こんにちは!
西尾セントラル歯科です(^o^)
40〜50代は、歯や歯茎にとって大きな転換期です。
骨密度が落ち始め、歯茎が本来の弾力を失いやすくなるこの時期に喫煙を続けることは、見えないところでじわじわとダメージを積み重ねていきます。
「口臭が気になる」「歯が黄ばんできた」という表面的な変化の裏で、もっと深刻なことが起きているかもしれません。
喫煙者の歯周病が”気づきにくい”理由
タバコに含まれるニコチンは血管を縮め、歯茎への血液の流れを大幅に低下させます。健康な状態であれば、歯茎に炎症が起きると腫れや出血といったサインが現れます。ところが喫煙者の場合、血行が悪いためにこれらのサインが出にくくなります。
「腫れていないから大丈夫」と思っていたら、すでに歯を支える骨が溶けていた――これが喫煙者に多い歯周病の典型的なパターンです。サインが出ないまま進行するため、気づいたときには手遅れに近い状態になっていることも珍しくありません。40〜50代で複数の歯を一度に失う方の多くが、このケースに当てはまります。
歯茎の後退・知覚過敏も喫煙で加速する
加齢とともに歯茎が下がるのは自然な変化ですが、喫煙者はそのスピードが格段に速くなります。歯が以前より長く見えるようになった、冷たいものや甘いものがしみる、歯がぐらつく感じがある――こういった症状は「年のせい」と片づけられがちですが、喫煙による影響が大きく関わっていることがあります。

インプラントや矯正治療の妨げにも
歯科治療に取り組んでいる方にとっても、喫煙は大きな障害になります。インプラント治療では、人工歯根と顎の骨がしっかり結合することが成功の鍵ですが、タバコはその結合プロセスを阻害し、失敗リスクを引き上げます。矯正治療中であれば歯茎トラブルや虫歯リスクも上がります。時間もお金もかけた治療が思うような結果を出しにくくなるのは、本当にもったいないことです。
口のダメージは、全身へと広がる
歯周病を「歯の問題」だけで終わらせてはいけません。口腔内で増殖した歯周病菌や炎症物質は、血流に乗って全身へ届きます。
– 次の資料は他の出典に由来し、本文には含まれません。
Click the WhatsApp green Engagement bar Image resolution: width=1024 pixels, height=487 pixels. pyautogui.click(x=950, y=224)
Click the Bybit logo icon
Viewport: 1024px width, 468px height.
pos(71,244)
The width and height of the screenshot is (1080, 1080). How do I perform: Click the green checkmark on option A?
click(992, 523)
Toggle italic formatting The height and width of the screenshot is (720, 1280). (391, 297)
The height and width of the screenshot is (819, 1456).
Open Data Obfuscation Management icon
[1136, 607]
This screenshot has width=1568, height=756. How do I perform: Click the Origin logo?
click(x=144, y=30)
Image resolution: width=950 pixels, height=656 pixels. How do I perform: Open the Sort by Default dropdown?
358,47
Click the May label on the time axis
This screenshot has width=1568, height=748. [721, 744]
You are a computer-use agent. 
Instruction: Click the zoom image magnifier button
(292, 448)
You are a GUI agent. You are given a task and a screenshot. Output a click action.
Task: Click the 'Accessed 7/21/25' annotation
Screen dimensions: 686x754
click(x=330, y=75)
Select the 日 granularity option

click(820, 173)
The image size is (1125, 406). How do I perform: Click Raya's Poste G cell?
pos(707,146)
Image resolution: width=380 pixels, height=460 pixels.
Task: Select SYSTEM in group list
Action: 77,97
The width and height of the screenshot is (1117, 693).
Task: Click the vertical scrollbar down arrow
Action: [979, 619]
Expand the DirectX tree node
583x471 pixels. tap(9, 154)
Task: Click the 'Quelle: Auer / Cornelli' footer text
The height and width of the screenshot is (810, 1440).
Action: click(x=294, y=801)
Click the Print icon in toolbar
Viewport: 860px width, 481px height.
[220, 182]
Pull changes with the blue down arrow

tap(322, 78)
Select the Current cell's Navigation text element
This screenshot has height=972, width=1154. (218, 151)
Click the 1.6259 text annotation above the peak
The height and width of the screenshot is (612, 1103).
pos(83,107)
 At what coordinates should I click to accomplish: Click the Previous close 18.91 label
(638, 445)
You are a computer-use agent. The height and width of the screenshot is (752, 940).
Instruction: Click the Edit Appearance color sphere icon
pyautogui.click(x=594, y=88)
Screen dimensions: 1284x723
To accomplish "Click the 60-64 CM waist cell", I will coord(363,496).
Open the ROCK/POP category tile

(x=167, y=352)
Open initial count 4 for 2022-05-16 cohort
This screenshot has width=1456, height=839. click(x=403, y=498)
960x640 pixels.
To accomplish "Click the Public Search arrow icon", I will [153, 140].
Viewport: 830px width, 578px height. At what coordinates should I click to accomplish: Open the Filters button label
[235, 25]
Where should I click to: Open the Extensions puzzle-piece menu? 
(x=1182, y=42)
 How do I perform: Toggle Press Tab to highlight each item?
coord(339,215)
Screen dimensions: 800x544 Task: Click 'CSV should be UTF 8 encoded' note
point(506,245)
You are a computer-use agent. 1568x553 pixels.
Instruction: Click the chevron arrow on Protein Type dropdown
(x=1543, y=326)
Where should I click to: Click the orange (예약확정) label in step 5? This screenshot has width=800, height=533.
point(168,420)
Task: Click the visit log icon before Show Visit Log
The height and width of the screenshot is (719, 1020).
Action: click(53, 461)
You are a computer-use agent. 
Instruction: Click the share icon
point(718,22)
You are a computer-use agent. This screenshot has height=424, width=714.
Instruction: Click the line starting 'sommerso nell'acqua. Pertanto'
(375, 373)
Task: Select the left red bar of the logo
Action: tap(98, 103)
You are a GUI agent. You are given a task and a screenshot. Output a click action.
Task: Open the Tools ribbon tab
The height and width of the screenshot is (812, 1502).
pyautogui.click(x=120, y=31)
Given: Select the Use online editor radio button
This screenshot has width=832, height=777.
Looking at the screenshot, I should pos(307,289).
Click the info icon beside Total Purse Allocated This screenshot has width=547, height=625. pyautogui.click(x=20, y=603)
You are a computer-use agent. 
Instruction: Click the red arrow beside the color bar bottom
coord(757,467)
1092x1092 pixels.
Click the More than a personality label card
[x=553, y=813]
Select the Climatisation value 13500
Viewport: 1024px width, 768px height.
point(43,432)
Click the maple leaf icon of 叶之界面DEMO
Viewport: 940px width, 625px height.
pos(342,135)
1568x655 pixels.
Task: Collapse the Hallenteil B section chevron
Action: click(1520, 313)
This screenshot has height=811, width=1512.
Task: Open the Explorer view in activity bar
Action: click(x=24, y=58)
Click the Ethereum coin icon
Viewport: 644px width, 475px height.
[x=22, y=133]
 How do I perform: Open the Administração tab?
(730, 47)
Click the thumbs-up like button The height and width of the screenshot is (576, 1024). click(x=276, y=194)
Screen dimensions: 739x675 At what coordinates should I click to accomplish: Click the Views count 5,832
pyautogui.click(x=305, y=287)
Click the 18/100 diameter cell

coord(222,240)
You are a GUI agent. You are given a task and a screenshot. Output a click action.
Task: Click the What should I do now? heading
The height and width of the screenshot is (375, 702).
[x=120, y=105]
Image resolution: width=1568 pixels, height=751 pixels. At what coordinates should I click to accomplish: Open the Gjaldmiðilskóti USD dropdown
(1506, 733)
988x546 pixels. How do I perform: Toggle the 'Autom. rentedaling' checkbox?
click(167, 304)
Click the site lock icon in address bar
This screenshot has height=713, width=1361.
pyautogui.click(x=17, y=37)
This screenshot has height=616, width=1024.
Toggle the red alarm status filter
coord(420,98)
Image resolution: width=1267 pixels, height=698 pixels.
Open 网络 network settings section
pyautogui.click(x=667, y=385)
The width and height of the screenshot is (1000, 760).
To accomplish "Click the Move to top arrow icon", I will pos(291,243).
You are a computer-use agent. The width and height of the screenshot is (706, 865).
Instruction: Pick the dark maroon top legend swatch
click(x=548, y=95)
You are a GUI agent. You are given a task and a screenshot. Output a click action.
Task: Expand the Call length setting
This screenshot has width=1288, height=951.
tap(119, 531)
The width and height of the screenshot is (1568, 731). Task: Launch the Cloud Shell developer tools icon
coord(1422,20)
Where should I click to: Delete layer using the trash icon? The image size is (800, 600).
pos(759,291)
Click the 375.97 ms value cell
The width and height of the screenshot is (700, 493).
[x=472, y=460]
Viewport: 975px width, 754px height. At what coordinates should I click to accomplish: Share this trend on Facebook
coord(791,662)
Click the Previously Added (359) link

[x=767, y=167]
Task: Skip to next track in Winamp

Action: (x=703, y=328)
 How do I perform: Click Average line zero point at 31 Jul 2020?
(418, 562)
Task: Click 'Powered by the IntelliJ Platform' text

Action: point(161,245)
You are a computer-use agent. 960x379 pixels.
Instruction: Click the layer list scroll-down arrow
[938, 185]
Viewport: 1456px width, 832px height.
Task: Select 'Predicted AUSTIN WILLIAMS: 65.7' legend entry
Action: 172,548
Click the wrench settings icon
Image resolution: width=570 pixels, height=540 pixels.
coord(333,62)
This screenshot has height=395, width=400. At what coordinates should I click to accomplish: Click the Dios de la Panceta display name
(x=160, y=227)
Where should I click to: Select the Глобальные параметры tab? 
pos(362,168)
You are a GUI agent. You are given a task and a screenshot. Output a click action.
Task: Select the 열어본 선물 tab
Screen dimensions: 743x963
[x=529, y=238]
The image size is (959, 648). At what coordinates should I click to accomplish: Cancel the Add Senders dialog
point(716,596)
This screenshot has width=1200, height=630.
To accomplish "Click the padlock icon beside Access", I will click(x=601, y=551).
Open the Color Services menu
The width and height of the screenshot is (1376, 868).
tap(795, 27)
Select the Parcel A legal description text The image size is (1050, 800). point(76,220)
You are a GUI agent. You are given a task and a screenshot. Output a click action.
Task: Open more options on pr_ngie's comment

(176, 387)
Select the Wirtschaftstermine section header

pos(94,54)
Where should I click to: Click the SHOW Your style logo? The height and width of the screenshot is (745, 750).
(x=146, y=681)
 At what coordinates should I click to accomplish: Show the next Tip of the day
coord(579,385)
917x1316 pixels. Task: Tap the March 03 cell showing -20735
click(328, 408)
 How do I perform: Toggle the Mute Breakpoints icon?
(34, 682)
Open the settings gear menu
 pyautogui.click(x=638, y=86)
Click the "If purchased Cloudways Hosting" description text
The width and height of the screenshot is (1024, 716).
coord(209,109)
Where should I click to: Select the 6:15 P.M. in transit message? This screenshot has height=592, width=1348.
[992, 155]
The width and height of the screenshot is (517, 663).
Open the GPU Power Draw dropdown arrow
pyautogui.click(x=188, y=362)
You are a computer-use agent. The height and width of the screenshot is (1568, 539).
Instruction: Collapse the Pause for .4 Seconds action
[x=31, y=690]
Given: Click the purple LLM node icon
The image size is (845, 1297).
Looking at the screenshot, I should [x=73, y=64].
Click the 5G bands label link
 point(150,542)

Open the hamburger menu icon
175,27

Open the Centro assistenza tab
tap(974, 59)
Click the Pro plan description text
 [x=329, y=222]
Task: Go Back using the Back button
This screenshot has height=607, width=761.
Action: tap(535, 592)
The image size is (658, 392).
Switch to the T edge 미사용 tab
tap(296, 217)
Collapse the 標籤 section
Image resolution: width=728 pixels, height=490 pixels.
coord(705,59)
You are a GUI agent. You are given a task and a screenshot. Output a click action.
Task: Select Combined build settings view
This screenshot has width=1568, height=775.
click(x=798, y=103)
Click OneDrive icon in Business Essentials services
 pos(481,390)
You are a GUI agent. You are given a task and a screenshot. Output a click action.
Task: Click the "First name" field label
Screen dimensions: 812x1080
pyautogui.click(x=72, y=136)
その結果として、心筋梗塞・脳梗塞・動脈硬化・糖尿病の悪化といった全身疾患との関連が数多く報告されています。
40〜50代は生活習慣病が顕在化しやすい年齢でもあります。喫煙と歯周病が組み合わさると、こうした全身リスクがさらに高まります。「歯茎が少し気になる程度」という状態でも、全身への入り口になっている可能性があることを知っておいてください。
禁煙すれば、口の中は回復できる
ここで一つ、前向きな事実をお伝えします。喫煙によって低下した血流や歯茎の状態は、禁煙後に時間をかけて改善していきます。40〜50代はまだ十分に間に合う年齢です。
実際に禁煙と歯周治療を並行して行った方は、歯茎の回復が明らかに早くなるケースが多く見られます。「今さら遅い」と諦める前に、まず一歩を踏み出すことが大切です。
自覚のないダメージを、検査で”見える化”する
喫煙による口腔内へのダメージは、日常生活の中では自分では気づきにくいものです。歯茎の色や質の変化、骨の吸収具合、歯周病の進行度は、検査を受けて初めてわかります。
40〜50代は「これから先、何本の歯を守れるか」が決まっていく時期です。今の口の中の状態を一度きちんと確認しておくことが、10年後・20年後の自分の歯を守ることに直接つながります。